However, in validation studies it was observed that different test conditions may generate contrasting responses in terms of individual statistics (e.g. Table 1, bias and precision statistics for two GM events).

Table 1 Validation statistics and the calculated indicator by aggregating them via fuzzy logic-based rules

To obtain a clearer insight into overall method performance and suitability of particular methods for a certain use, the European Union Reference Laboratory for GM Food and Feed (EURL-GMFF) initiated to establish overall method performance assessment of quantitative GMO detection systems based on vague set mathematics in a so-called fuzzy logic approach to decision support [13].

For this, a comprehensive approach aimed at capturing the overall performance of the detection methods in a systematic manner through aggregating the outcomes of the different performance criteria into a single method performance index has been developed. In this respect, the application of fuzzy logic principles has been evaluated at the EURL-GMFF [14].

Validation metrics can be first combined in modules. In a second step, modules are combined in a single performance index according to the inferential rules described for the fuzzy logic. Hereinafter, we describe the modular aggregation indentified by the EURL-GMFF to conflate the parameters typically expressed in method validation for GMO detection.
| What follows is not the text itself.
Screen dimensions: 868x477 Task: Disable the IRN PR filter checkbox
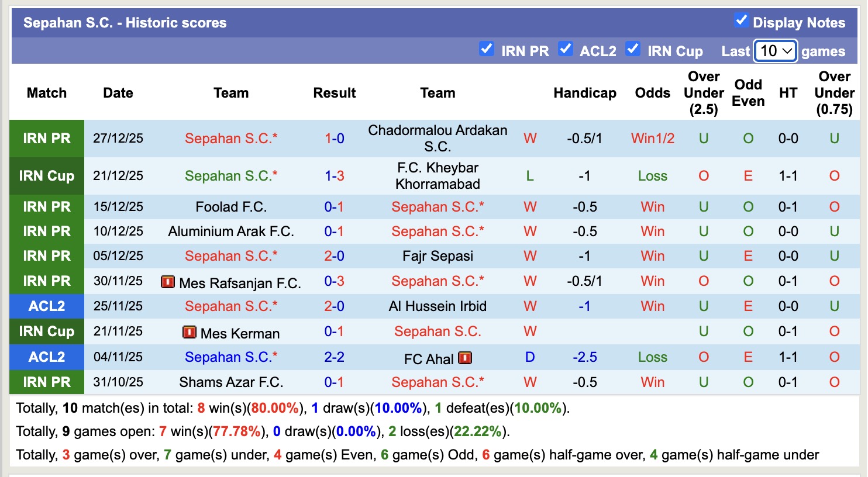(487, 50)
As explained in [14], three modules can be defined: the qPCR method efficiency (combining the statistics for the efficiencies of the trans- and endo-gene quantitative qPCR method), the method applicability (representing the number of reagents, components in the reaction setup) and the qPCR system accuracy (combining the statistics on bias, repeatability and reproducibility). At a second stage, these three first-level modules are combined into a single GMO detection system performance index. This combination of statistics is supported by an expert weighing expression of the balance of importance of the individual inputs and their aggregation into modules. Modules and their corresponding indicators are dimensionless measures residing between 0 (best response) and 1 (worst response) as calculated via a fuzzy-based procedure [14]. Unlike crisp setting, three so-called membership classes were defined for individual outputs—favourable (F), unfavourable (U), partial membership—using transition curves in the range F to U (Fig. 1).

Fig. 1
figure 1

Example of crisp (top) and fuzzy (bottom) membership functions (x = the value of each individual input). Top graph: a = threshold value; S(x;a) = the crisp membership of the input x. Bottom graph: a = the lower threshold (values of x lower than a have membership to unfavourable class equal to 1 and to favourable class equal to 0) value; b = the upper threshold (values of x greater than b have membership to unfavourable class equal to 0 and to favourable class equal to 1); c = (a + b)/2; S(x;a;b) = the membership of the input x to the favourable set; its complement, 1 − S(x;a;b), gives the degree of membership of the input x to the unfavourable set

Fuzzy-based indicators permit to construct a flexible model (Fig. 2) in which multiple inputs (x 1 , …, x n , representing basic statistics) are aggregated into a single indicator. Inputs in a module (and, in turn, modules in the indicator) are combined according to decision rules. In particular, expected weights are assigned to each input (and, consequently, to the inputs when they are combined in the fuzzy model), the higher weight being assigned to the preposition that the expert judges farthest from good performance. The expert reasoning runs as follows: if all inputs are F, then the weight is 0 (best performance); if all inputs are U, then the weight is 1 (worst performance), while all the other combinations assume intermediate weights. A single output is ultimately resolved (defuzzification) on a value between 0 (best) and 1 (worst).

Fig. 2
figure 2

Schematic diagram of a two-stage fuzzy inference system for assessment purpose. The operational flow starts with the conversion of basic inputs (x 1 , …, x n ) into fuzzy rules and ends up with the crisp (defuzzified) output (z); aggregation of basic inputs into modules (y 1 , …, y n ) is an intermediate step (w 1 , …, w n are the expert weights applied to basic inputs; ‘w 1 , …, ‘w n are the expert weights applied to modules; U is the unfavourable threshold)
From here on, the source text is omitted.